- Work item: Collect every line below that contains the word "Shop".

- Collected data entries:
★ ★ ★ ★ ★ ★ ★
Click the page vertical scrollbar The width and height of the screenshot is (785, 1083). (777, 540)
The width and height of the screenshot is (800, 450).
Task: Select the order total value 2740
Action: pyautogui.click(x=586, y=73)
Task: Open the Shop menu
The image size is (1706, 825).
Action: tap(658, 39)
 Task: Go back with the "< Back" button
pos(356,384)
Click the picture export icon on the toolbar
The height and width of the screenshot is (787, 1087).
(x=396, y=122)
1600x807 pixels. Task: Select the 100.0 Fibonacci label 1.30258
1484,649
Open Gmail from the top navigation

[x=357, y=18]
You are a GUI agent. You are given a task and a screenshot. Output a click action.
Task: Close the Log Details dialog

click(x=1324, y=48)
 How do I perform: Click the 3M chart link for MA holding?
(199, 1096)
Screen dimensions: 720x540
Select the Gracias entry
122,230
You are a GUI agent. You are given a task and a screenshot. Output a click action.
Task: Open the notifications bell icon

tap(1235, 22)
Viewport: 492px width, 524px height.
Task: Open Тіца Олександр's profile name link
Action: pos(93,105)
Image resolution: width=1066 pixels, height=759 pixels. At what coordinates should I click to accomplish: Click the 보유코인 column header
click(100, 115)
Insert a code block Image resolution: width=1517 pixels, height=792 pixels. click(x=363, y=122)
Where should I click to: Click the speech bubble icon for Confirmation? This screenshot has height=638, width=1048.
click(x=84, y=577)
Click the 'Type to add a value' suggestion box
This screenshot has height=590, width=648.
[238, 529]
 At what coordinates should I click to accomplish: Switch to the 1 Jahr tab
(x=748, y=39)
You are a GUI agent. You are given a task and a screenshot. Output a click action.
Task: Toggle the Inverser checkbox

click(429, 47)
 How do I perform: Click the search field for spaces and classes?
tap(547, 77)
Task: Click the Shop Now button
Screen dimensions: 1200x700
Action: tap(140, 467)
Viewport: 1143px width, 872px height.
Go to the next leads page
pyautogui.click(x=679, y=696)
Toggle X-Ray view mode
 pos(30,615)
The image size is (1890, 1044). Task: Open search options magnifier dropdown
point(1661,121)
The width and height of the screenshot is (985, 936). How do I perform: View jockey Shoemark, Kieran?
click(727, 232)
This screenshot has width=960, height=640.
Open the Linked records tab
★ ★ ★ ★ ★ ★ ★
- Solved problem:
Task: Open the Shop menu
Task: Click the Shop Now button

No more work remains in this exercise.